I think that made sense... basically the Nine were invisibility-granters and shared Sauron's power in a sense, making the Nazgul servile to his will. The Seven however could not be conquered through the wratih process or made servile to his will, so I think Sauron infused them with some sort of mad lust. If he did not infuse them with the lust, instead thinking he could turn them into some wierd dwarf-wraiths, then I am sure he was pleasantly surprised at the wonderful side effects!


----------



## Greenwood (Jan 13, 2004)

Lantarion said:


> Well does it render my thoughts you just quoted incorrect?
> 
> But if you have any evidence that any other Ring of Power except the Nine produced invisibility for the wearer, please share it when you find it.
> Otherwise my theory of Sauron's meddling being the reason behind stands uncorrected.

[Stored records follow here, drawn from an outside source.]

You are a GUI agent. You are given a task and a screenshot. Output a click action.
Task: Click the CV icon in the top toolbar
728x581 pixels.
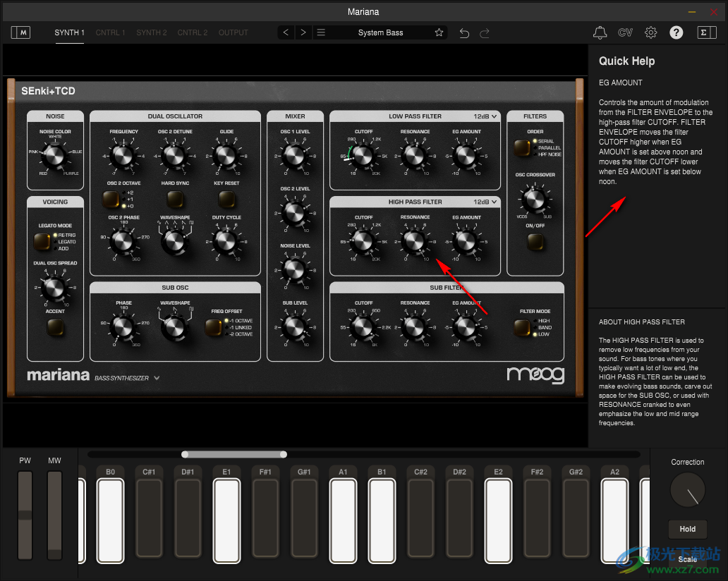click(625, 32)
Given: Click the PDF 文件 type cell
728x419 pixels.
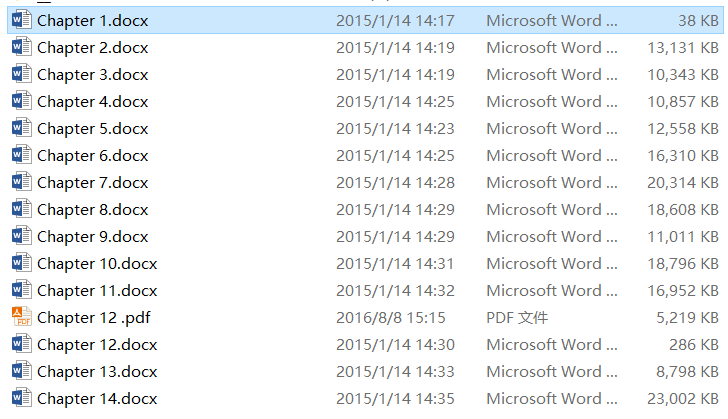Looking at the screenshot, I should click(x=517, y=318).
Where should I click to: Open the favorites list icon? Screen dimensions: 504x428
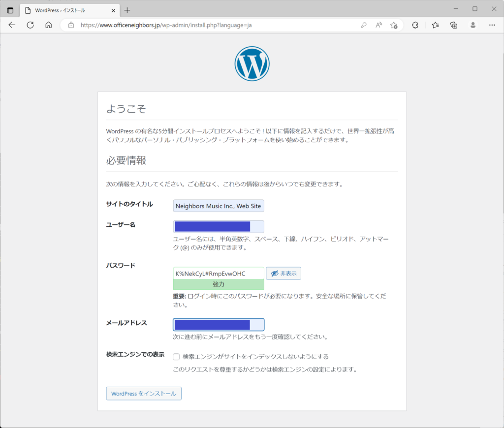pyautogui.click(x=435, y=25)

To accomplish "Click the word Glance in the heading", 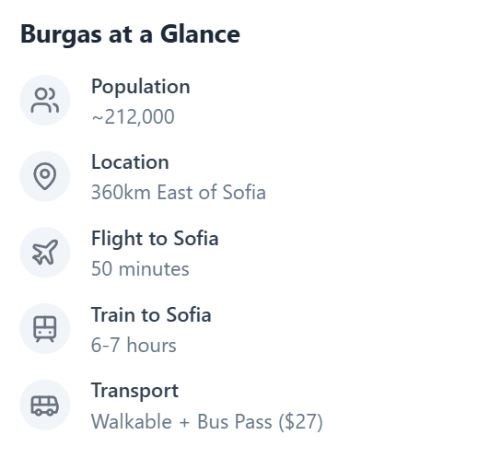I will (x=200, y=34).
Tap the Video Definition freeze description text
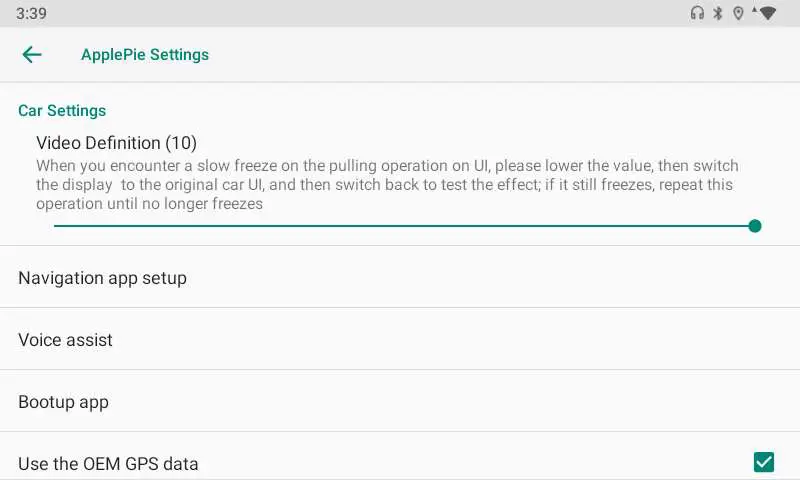The width and height of the screenshot is (800, 480). click(x=386, y=184)
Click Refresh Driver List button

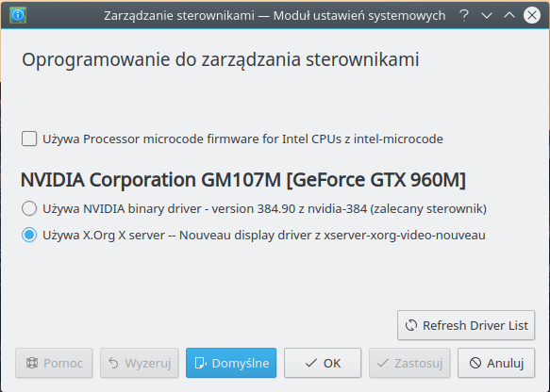coord(466,325)
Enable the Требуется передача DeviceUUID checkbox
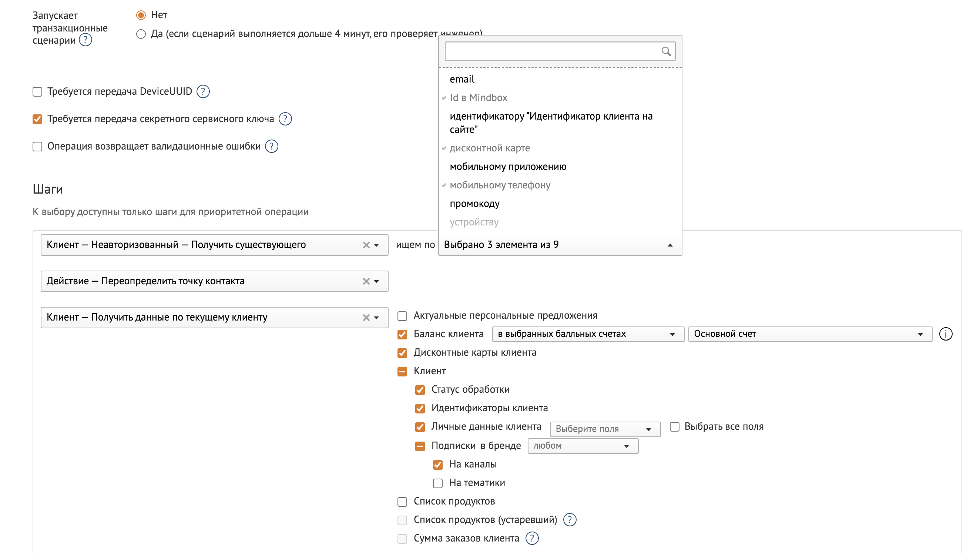Viewport: 980px width, 553px height. pyautogui.click(x=37, y=92)
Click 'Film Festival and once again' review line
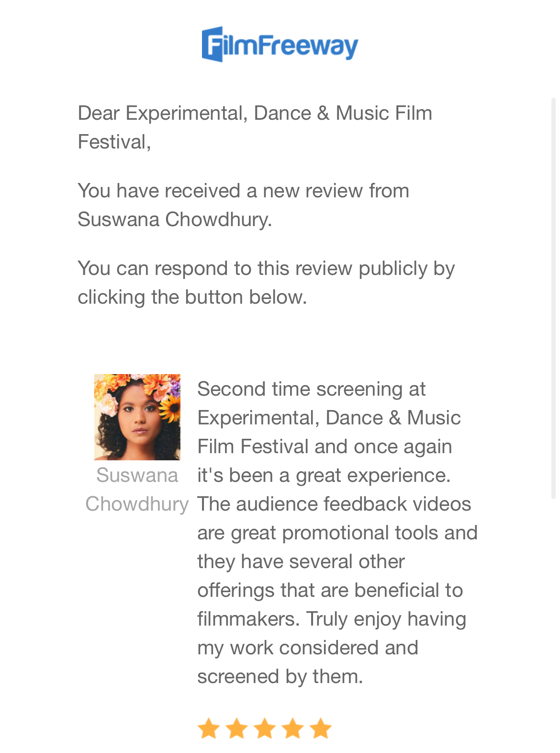 (325, 446)
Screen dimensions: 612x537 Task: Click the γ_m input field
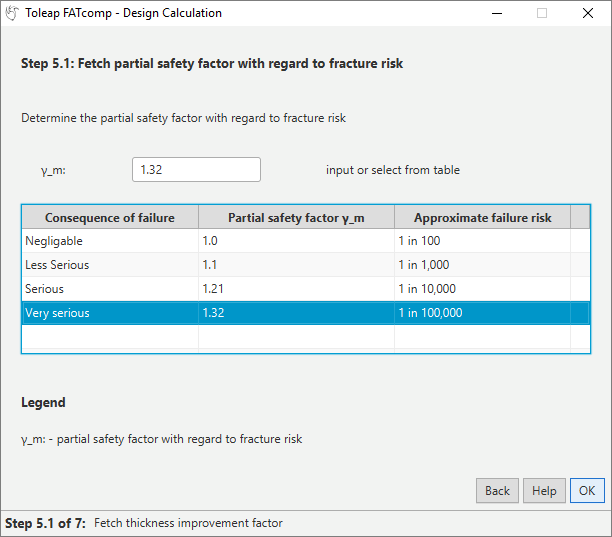coord(196,170)
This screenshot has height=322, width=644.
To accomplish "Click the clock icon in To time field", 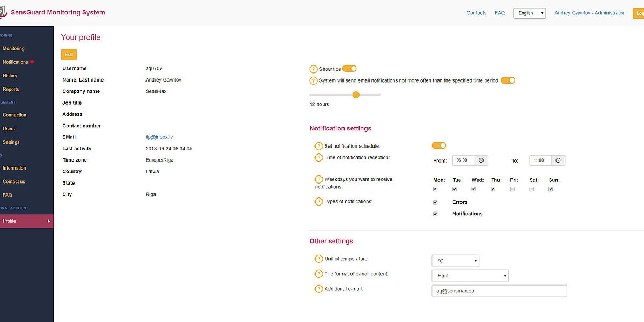I will coord(558,160).
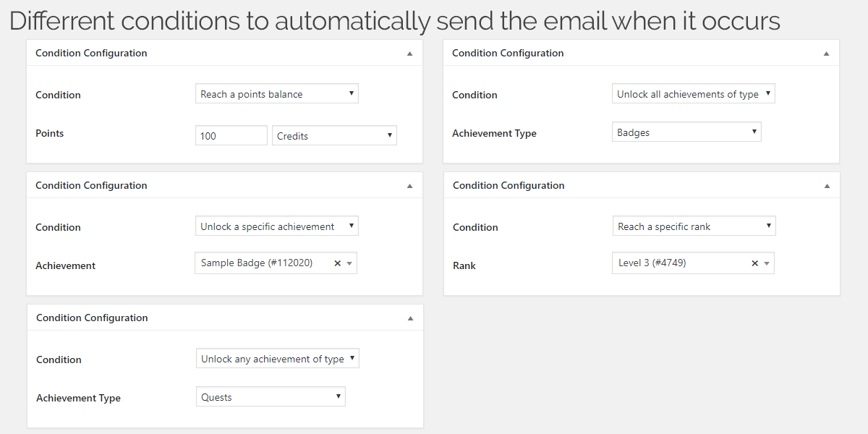Open the Badges achievement type dropdown
Screen dimensions: 868x434
coord(686,132)
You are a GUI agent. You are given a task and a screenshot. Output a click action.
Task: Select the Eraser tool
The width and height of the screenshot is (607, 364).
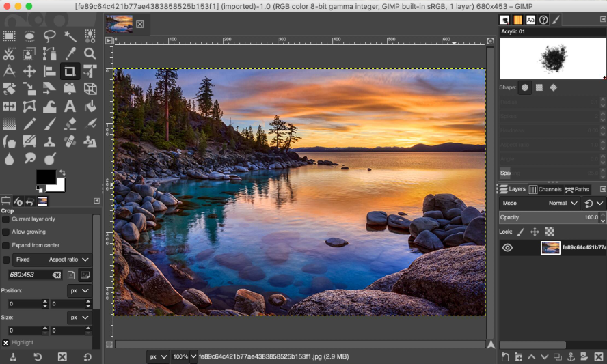70,124

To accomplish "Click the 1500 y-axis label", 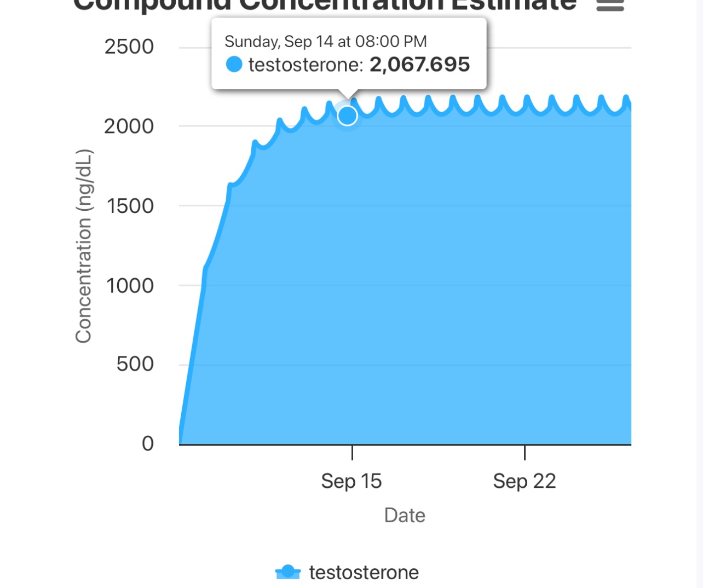I will pos(130,206).
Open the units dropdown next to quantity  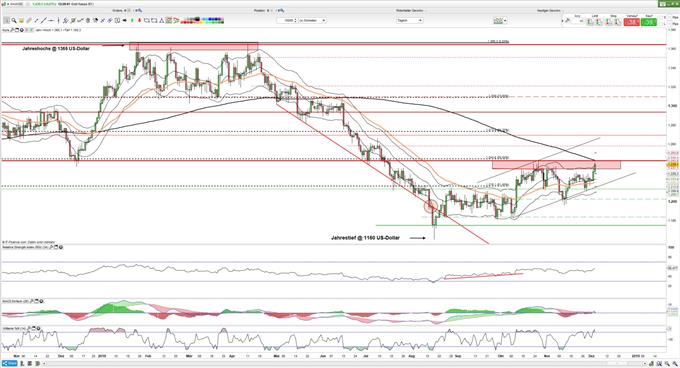[x=313, y=20]
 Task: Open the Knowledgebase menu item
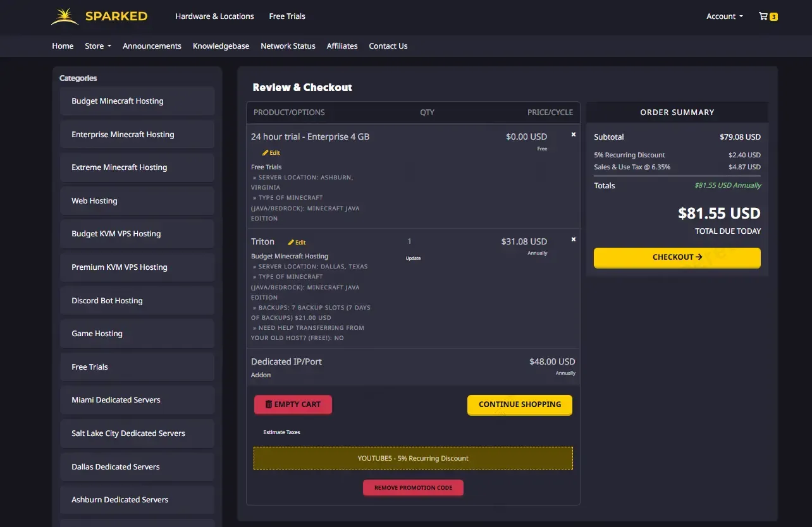221,46
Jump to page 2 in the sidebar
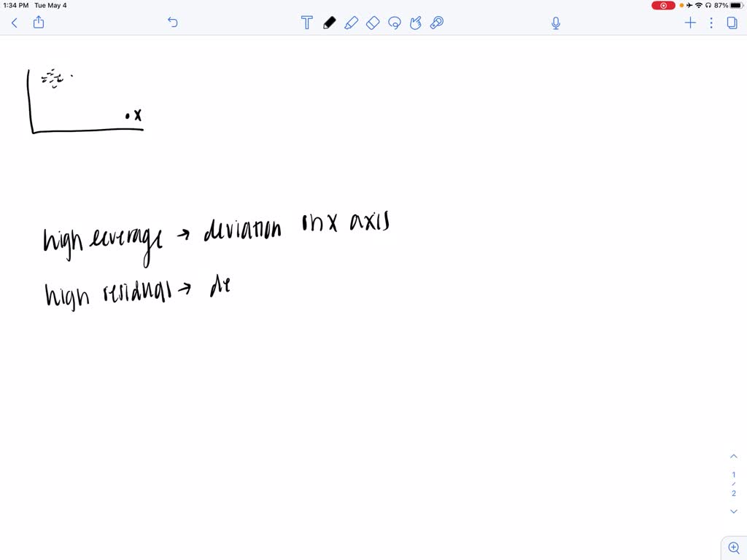 point(733,493)
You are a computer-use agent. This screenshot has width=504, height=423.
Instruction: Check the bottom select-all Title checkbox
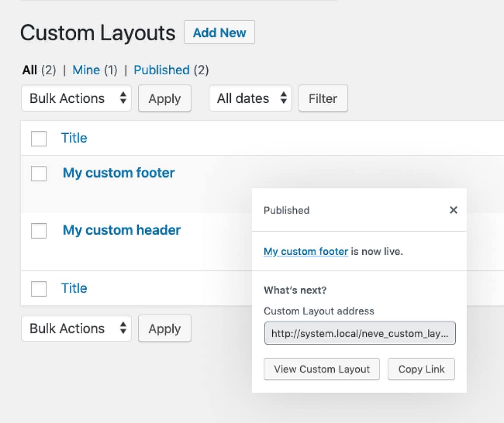38,289
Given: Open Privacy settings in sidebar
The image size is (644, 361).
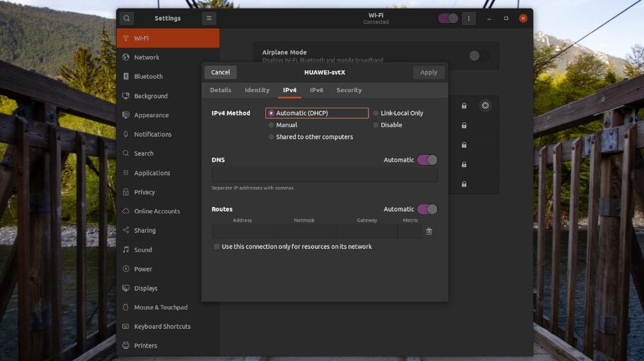Looking at the screenshot, I should (x=144, y=192).
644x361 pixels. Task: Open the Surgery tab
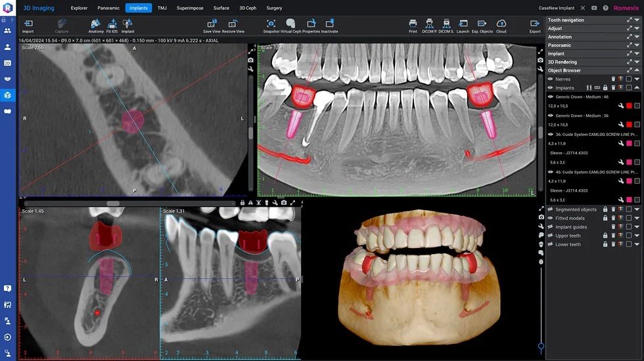pyautogui.click(x=274, y=8)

I have no great problem with your thoughts as to how the Rings caused invisibility (for mortals). I don't see, however, that they have a direct bearing on the question of whether invisibility could be controlled (at least at first). The knowledge on how to control it might even have been imparted by Sauron when he gave out the Rings to the Nine (pure speculation on my part).


----------



## Lantarion (Jan 13, 2004)

Whoo I was right, thanks Gothmog. 

Greenwood, yes sorry I digressed a little.. I believe that as the Nine were (apparently) the only Ring of Power able to confer invisibility, because of Sauron's magic in them, and the only ones to wear the Nine were Sauron's most trusted and effective servants, I should think that they were in full control of their invisibility before they became wraiths. They probably could have shifted from Seen into Unseen at will, but after they did it too much they megan to remain completely in the Unseen, thus no longer being able to fully control their invisibility. Indeed by the Third Age I think that the Nazgûl were almost completely existant in the Unseen world, and only had their ethereal physcial forms because of Sauron's touch on them and need for their physical natures.
And because the one Ring conferred invisibility, and "made thing of the invisible world visible", that is the reason why Frodo was able to see the forms of the Nazgûl and the Eye of Sauron*.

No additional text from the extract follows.